10.       On July 31, 2013, the Company entered into a credit agreement with a syndicate of lenders, contingent on successful completion of the merger with Young, which will provide the combined company with a $60 million revolving credit facility and an $885 million term loan. The revolving credit facility has a term of five years and will bear interest at LIBOR plus a margin of 2.75%. The $885 million term loan has a term of seven years and will bear interest at LIBOR (with a LIBOR floor of 1%) plus a margin of 3.25%. Shield Media LLC (and its subsidiary WXXA-TV LLC) and Shield Media Lansing (and its subsidiary WLAJ-TV LLC) (collectively, “Shield Media”), companies controlling subsidiaries with which Young has shared services arrangements for two stations, entered into a new credit agreement with a syndicate of lenders, dated July 31, 2013, contingent on successful completion of the Young merger, which will refinance its outstanding aggregate $32 million term loans under one credit agreement. The existing Shield Media term loans are guaranteed on a secured basis by Young which will continue to provide its guarantee, secured by the same collateral, for the combined refinanced facility. The new Shield Media term loan has a term of five years and will bear interest at LIBOR plus a margin of 3.25%. The Company has also agreed to guarantee the new Shield Media term loan agreement, contingent on successful completion of the Young merger, but only if a guarantee is permitted under the terms of the senior secured notes.
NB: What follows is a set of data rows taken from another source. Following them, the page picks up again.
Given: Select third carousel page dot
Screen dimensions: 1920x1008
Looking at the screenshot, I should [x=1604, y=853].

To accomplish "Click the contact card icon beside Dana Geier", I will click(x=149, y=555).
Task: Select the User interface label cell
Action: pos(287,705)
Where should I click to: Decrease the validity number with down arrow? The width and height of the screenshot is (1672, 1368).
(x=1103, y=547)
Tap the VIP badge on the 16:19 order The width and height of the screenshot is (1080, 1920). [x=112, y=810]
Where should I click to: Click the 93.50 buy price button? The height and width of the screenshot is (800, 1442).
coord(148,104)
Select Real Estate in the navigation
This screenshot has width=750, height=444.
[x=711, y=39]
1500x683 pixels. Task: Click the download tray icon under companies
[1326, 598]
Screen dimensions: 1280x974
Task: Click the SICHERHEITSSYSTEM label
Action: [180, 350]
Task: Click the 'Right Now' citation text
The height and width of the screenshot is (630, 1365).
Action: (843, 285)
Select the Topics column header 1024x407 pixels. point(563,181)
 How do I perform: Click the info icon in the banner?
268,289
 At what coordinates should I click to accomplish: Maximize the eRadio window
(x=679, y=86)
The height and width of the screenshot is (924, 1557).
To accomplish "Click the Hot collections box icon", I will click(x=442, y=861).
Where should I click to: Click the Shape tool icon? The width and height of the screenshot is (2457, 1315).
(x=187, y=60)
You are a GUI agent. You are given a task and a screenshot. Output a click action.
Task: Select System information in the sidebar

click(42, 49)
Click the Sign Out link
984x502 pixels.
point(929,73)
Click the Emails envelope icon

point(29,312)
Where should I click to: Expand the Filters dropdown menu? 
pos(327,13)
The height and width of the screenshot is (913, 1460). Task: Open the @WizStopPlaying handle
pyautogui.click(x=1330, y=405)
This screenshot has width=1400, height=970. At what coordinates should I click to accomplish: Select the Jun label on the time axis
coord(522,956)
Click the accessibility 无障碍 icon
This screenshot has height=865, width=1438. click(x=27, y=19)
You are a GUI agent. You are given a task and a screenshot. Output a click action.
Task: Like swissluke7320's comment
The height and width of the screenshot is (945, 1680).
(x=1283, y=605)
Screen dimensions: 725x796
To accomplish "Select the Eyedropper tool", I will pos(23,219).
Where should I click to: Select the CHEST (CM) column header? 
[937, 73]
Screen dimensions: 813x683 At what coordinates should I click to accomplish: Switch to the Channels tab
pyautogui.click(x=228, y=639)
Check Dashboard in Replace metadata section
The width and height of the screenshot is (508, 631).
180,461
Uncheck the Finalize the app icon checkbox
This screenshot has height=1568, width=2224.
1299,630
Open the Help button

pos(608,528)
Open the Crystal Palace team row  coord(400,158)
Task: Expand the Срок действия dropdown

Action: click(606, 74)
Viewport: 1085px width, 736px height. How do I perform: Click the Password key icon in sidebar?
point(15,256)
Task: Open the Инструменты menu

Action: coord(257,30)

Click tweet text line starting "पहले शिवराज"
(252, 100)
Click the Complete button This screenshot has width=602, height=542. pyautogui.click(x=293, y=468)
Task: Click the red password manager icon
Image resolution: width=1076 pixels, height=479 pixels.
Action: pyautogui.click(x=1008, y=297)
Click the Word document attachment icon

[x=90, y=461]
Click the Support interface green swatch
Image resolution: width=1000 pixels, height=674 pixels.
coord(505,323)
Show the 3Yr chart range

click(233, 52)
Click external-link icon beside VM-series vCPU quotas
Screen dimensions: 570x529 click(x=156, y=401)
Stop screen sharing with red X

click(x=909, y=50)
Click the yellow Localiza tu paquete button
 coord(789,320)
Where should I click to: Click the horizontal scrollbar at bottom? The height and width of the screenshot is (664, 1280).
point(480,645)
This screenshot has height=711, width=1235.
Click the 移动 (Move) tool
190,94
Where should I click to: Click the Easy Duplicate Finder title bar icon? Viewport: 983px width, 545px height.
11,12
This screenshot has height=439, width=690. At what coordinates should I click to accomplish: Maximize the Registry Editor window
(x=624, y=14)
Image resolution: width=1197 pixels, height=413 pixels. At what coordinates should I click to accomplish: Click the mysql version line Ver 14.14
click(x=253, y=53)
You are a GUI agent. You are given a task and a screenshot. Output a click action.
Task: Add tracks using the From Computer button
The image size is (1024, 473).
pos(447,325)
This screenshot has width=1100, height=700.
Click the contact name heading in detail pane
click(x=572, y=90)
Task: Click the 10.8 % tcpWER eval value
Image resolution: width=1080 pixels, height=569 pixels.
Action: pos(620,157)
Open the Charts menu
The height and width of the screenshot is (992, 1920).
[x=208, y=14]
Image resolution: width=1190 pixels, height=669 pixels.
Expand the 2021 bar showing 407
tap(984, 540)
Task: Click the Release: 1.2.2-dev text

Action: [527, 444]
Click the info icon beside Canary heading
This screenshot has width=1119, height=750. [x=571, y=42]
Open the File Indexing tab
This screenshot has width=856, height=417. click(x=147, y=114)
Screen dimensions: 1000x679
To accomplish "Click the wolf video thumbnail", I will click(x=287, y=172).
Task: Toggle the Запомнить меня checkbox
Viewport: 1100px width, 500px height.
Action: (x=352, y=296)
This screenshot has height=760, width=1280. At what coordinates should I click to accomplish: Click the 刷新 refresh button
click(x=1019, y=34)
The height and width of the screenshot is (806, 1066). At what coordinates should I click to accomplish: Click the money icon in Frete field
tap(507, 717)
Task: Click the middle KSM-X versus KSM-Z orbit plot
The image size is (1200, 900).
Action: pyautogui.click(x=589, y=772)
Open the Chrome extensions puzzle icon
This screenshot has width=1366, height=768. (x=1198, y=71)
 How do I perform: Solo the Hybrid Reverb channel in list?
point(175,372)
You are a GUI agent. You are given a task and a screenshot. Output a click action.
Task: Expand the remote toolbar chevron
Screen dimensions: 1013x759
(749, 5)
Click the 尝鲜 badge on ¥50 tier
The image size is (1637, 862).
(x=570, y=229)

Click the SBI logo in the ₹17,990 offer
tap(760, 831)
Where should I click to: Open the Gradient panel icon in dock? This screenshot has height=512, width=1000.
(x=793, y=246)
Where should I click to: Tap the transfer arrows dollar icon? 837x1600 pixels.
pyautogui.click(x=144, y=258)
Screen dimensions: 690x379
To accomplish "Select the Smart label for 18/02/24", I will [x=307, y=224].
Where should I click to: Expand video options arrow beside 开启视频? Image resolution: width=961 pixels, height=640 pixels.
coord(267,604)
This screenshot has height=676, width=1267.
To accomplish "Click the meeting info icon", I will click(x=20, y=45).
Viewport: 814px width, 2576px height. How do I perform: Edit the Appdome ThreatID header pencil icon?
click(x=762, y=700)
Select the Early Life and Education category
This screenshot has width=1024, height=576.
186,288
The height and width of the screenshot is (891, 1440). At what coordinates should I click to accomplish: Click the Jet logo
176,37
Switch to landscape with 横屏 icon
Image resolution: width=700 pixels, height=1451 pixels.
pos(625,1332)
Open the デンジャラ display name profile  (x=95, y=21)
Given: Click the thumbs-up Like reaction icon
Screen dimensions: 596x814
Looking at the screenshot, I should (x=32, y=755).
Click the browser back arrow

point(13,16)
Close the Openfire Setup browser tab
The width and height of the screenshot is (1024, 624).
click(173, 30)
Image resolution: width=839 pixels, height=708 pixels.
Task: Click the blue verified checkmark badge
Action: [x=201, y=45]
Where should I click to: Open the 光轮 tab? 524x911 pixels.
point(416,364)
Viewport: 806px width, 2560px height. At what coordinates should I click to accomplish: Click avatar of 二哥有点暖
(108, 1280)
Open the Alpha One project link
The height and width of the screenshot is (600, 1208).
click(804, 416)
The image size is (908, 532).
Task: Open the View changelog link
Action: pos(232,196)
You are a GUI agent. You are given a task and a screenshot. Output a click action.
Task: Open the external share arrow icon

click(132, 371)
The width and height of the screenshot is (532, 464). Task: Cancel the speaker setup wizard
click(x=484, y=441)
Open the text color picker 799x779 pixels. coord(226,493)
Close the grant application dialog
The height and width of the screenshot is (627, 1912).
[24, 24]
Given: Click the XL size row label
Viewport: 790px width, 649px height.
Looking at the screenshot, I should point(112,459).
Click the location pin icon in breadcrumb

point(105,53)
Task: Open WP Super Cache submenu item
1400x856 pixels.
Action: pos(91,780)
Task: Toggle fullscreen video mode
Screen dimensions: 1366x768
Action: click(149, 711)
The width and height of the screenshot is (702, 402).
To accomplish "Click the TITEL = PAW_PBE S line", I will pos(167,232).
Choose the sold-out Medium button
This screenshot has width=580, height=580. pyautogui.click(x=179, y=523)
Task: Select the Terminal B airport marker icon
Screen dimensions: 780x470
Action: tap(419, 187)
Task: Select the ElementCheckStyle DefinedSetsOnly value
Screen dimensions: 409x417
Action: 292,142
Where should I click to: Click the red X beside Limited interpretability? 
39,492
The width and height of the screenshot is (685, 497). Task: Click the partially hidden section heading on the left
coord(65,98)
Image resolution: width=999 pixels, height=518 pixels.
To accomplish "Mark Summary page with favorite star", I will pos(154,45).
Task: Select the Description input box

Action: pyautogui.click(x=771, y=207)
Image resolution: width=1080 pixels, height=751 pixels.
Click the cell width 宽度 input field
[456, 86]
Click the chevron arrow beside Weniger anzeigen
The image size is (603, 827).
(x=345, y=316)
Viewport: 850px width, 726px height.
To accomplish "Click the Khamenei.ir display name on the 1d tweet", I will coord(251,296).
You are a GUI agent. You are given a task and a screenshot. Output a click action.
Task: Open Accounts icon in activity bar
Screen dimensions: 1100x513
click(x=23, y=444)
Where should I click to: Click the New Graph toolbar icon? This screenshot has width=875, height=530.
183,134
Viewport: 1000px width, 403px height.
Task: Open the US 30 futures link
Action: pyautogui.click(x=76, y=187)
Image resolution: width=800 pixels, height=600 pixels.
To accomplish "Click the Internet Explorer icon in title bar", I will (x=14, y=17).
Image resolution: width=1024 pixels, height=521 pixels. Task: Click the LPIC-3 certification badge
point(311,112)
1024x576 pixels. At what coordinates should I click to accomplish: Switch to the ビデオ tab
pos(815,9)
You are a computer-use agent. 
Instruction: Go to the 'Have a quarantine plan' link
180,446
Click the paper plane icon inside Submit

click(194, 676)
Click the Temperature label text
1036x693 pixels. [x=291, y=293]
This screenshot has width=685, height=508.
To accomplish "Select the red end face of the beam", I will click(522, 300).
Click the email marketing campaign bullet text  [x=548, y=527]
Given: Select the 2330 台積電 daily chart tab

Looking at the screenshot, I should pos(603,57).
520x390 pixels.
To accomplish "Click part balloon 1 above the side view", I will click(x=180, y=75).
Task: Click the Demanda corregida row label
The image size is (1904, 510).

The Media General credit agreement contains a leverage ratio covenant, which involves debt levels and a rolling eight-quarter calculation of EBITDA, as defined in the agreement. Additionally, the agreement has restrictions on certain transactions including the incurrence of additional debt, capital leases, investments, additional acquisitions, asset sales and restricted payments (including dividends and share repurchases) as defined in the agreement. The Shield Media credit agreement contains a fixed charge coverage ratio, a financial covenant that is meant to measure whether the Borrowers can satisfy their fixed charges (interest, debt payments, capital expenditures and taxes) when due by measuring fixed charges to EBITDA, calculated on a rolling eight-quarter basis, as defined in the agreement.   The agreement also has restrictions on transactions similar in nature to those in the new Media General agreement, but scaled to Shield Media’s smaller size.  The agreement also has more specific covenants regarding the operation of the business and requires that each Shield Media holding company that controls a Shield Media station limit its activities to performance of its obligations under the Shield Media credit documents and activities incidental thereto including owning a Shield Media station and performance of its obligations under and activities related to the shared services agreement. Both the Media General and Shield Media credit agreements contain cross default provisions.